It ain't never fair folks. Grow up and deal with it. The good news is
that capitalism has turned its crank and we are on the way up. Hang
on.
TO: Occupy Wall Street
FROM: Dead White Male Republican
The conscienceless stock speculator who acquires wealth by swindling
his fellows, by debauching judges and corrupting legislatures, and who
ends his days with the reputation of being among the richest men in
America, exerts over the minds of the rising generation an influence
worse than that of the average murderer or bandit, because his career
is even more dazzling in its success, and even more dangerous in its
effects upon the community.
[W]hen wealthy men … indulge in reckless speculation—especially if it
is accompanied by dishonesty—they jeopardize not only their own future
but the future of all their innocent fellow citizens, for they expose
the whole business community to panic and distress.
The men of great wealth who are careless of the welfare of the average
citizen of our country are laying up an evil harvest for their own
children. … [T]he growth of misery in any one great class will
ultimately make its baleful effects felt through all classes.
[Property rights] can only be preserved if we remember that they are
in less jeopardy from the socialist and the anarchist than from the
predatory man of wealth.
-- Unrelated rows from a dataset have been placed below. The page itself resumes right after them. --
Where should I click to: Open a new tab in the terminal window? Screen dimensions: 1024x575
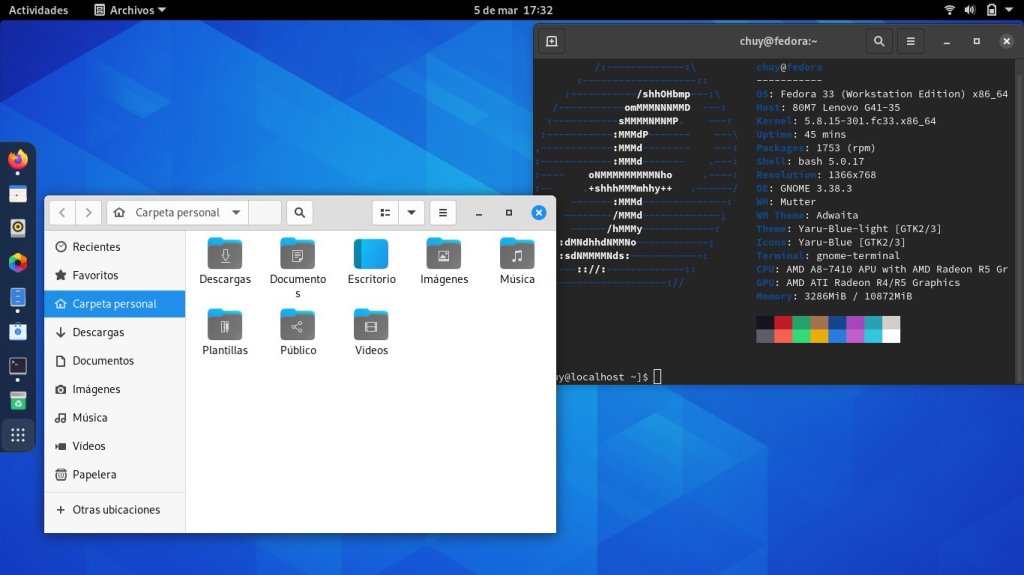click(551, 41)
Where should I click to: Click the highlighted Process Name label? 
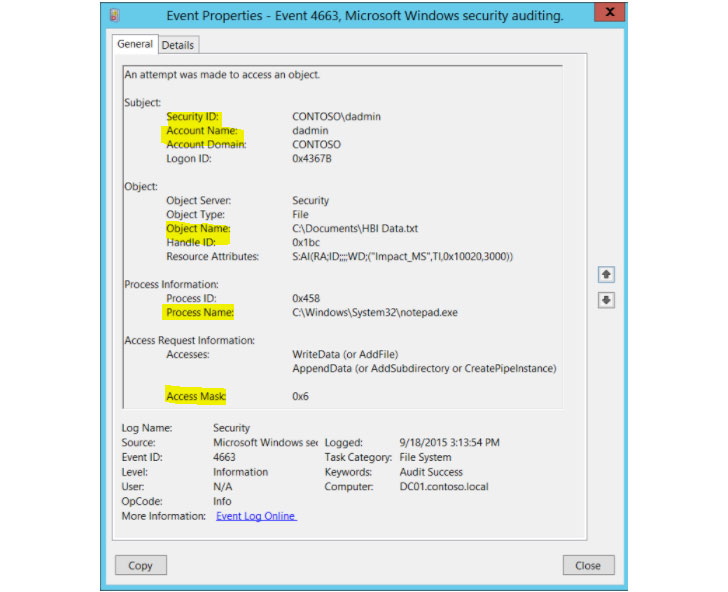199,313
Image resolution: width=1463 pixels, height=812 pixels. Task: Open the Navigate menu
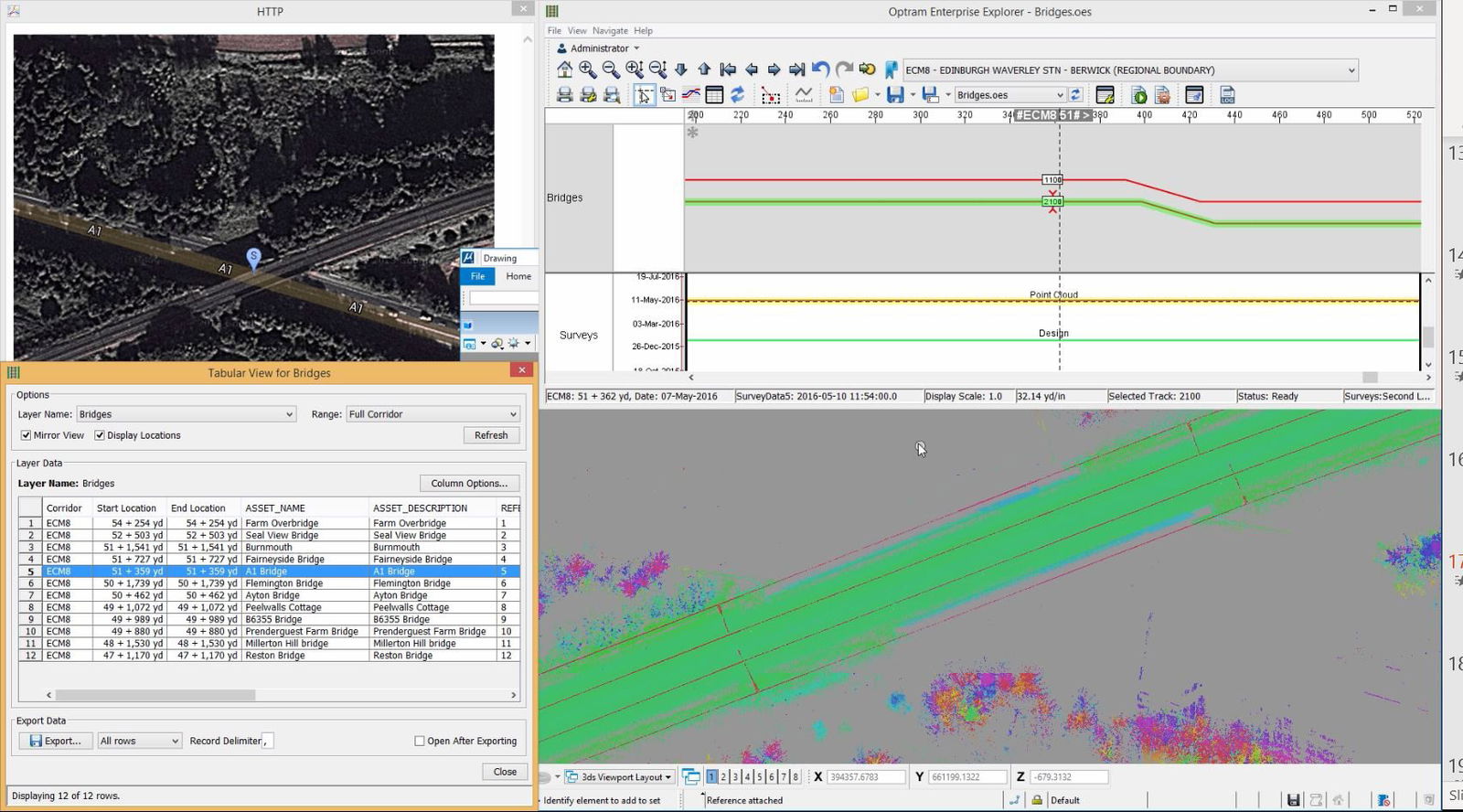coord(610,30)
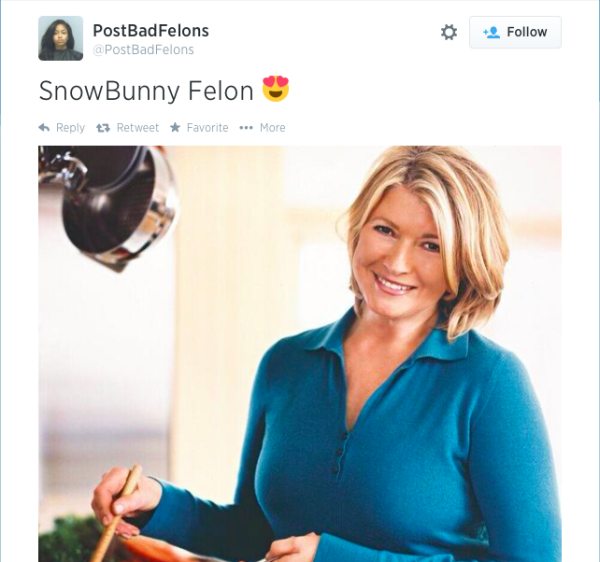The height and width of the screenshot is (562, 600).
Task: Click the Reply arrow icon
Action: [x=44, y=127]
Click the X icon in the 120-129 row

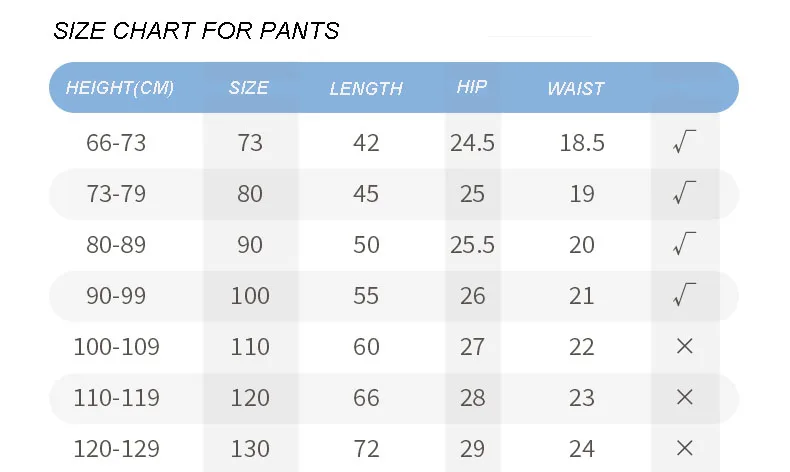[685, 448]
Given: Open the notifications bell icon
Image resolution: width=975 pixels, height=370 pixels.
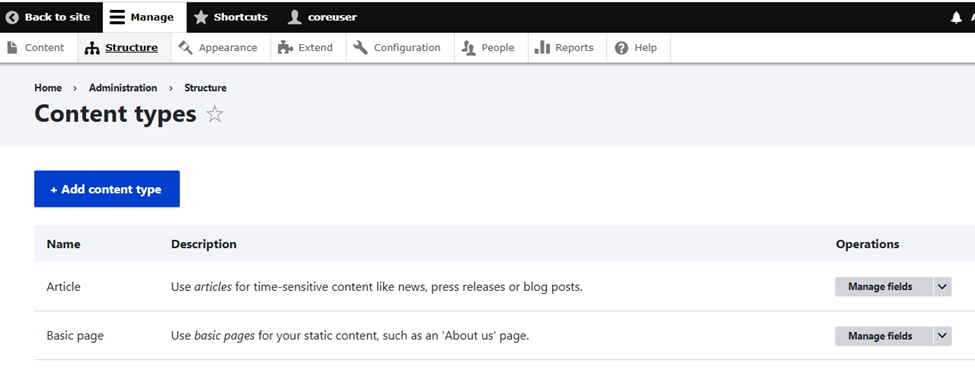Looking at the screenshot, I should tap(956, 17).
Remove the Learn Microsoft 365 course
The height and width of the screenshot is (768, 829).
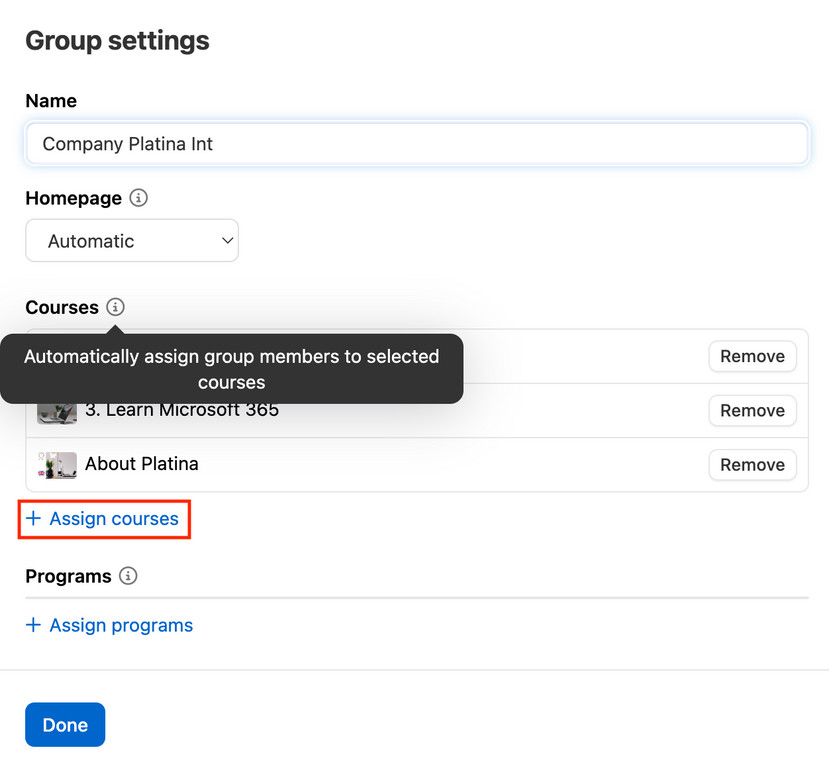pyautogui.click(x=752, y=410)
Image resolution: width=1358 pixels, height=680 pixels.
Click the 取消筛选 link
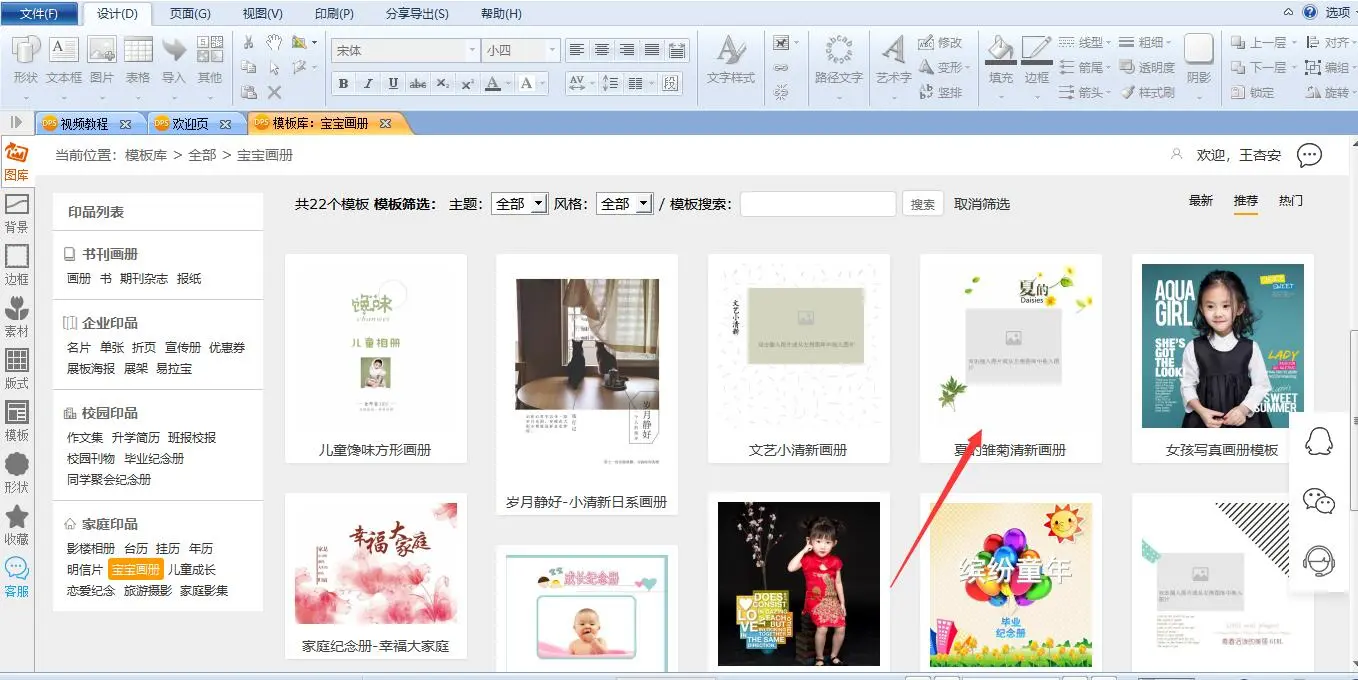click(981, 204)
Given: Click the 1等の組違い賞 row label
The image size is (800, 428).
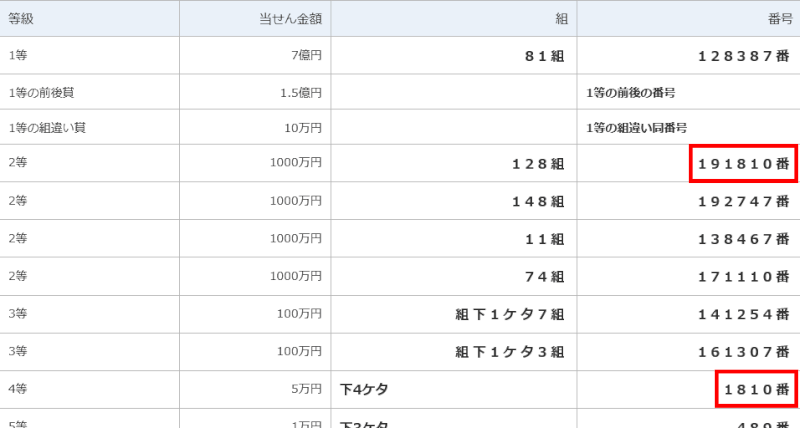Looking at the screenshot, I should (47, 128).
It has become evident that to refuse to
invoke the power of the nation to restrain the wrongs committed by the
man of great wealth who does evil is not only to neglect the interests
of the public, but is to neglect the interests of the man of means who
acts honorably by his fellows.
The true friend of property, the true conservative, is he who insists
that property shall be the servant and not the master of the
commonwealth.
The government ought not to conduct the business of the country; but
it ought to regulate it so that it shall be conducted in the interest
of the public.
The corporation must be protected, must be given its rights, but it
must be prevented from doing wrong; and its managers must be held in
strict accountability when it does wrong; and it must be deprived of
all secret influence in our public life.
It is essential that we should wrest the control of the Government
out of the hands of rich men who use it for unhealthy purposes, and
should keep it out of their hands.
Of all forms of tyranny the least attractive and the most vulgar is
the tyranny of mere wealth, the tyranny of a plutocracy.
There can be no delusion more fatal to the nation than the delusion
that the standard of profits, of business prosperity, is sufficient in
judging any business or political question.
We demand that big business give the people a square deal; in return
we must insist that when any one engaged in big business honestly
endeavors to do right he shall himself be given a square deal.
[I]n the long run, we all of us tend to go up or go down together.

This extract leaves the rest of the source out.